黒蜥蜴
くろとかげ
名詞
標準
文例 · 用例
濠州のジェイエリエ人伝うらく、大神ムーラムーラ創世に多く小さき黒蜥蜴を作り、諸の蜒を人間に遣わし、人死せざれと告げしめしに、このもの怠慢て途上の樹に昇り睡る。
— 田原藤太竜宮入りの話 『十二支考』 青空文庫
この年は広津柳浪の有名な「黒蜥蜴」や泉鏡花の「夜行巡査」「外科室」などが、文学史的な問題をもってあらわれた年であり、一葉も終生の代表作となった「にごりえ」を七月に「たけくらべ」を十二月にかいた年である。
— 宮本百合子 『婦人と文学』 青空文庫
『今戸心中』、『黒蜥蜴』、『河内屋』、『亀さん』等の諸作は余の愛読して措く能はざりしものにして余は当時|紅葉眉山露伴諸家の雅俗文よりも遥に柳浪先生が対話体の小説を好みしなり。
— 永井荷風 『書かでもの記』 青空文庫
「狂言娘」は根津に「黒蜥蜴」は入谷の辺に「骨盗み」は目黒に住われたる事あるが故に出で来れるものなるべし。
— 永井荷風 『偏奇館漫録』 青空文庫
闇の中空に浮いた、巨大な白いとんがり帽子を、これは黒蜥蜴の様に見える粂さんが、頂上にぶら下った金守宮に向って這上って行くのが、活動写真の様に眺められた。
— 江戸川乱歩 『黄金仮面』 青空文庫
以上黒蜥蜴岩瀬庄兵衛様 これを読み終ると、岩瀬氏は当惑の色を浮かべて考えこんでしまった。
— 江戸川乱歩 『黒蜥蜴』 青空文庫
ウィキペディア
『黒蜥蜴』(くろとかげ)は、江戸川乱歩の長編探偵小説。

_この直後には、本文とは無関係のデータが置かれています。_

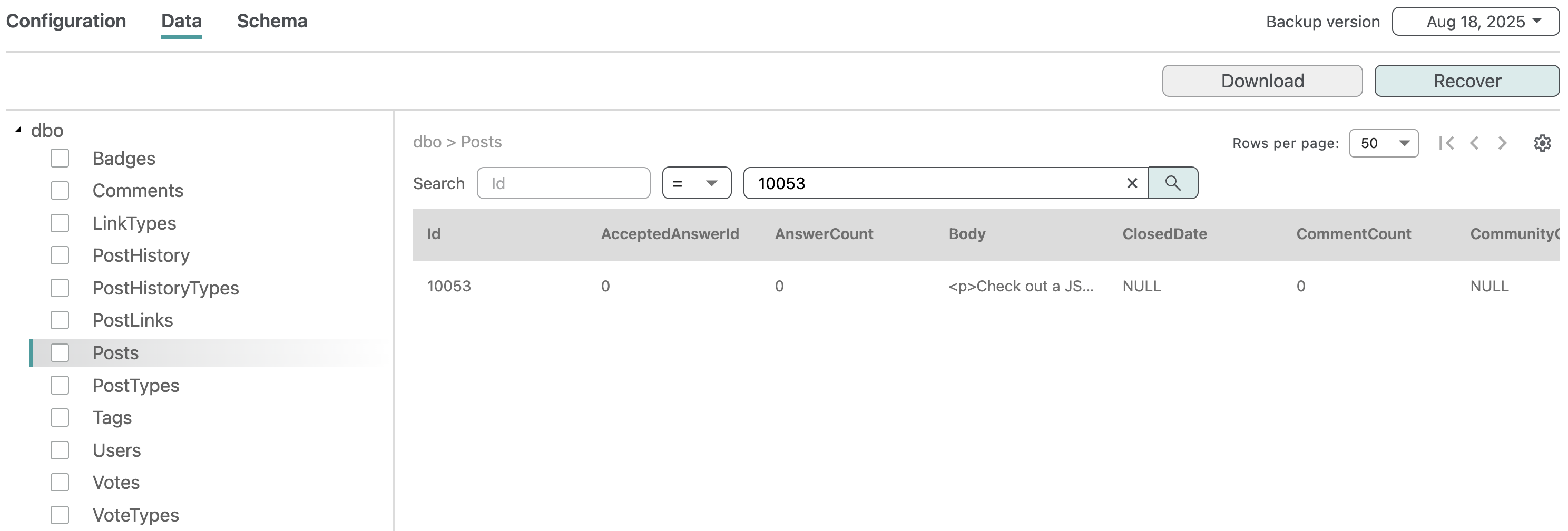Collapse the dbo schema tree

および、作中に登場する女性盗賊の通称。小説は月刊誌『日の出』(新潮社)で1934年(昭和9年)1月号から12月号まで連載された。いわゆる乱歩の通俗連載長篇の一つで、宝石など「美しいもの」を狙う美貌の女賊・黒蜥蜴と名探偵・明智小五郎が対決する。端々に乱歩が本分としている「エロ・グロ」の趣向がこらされている。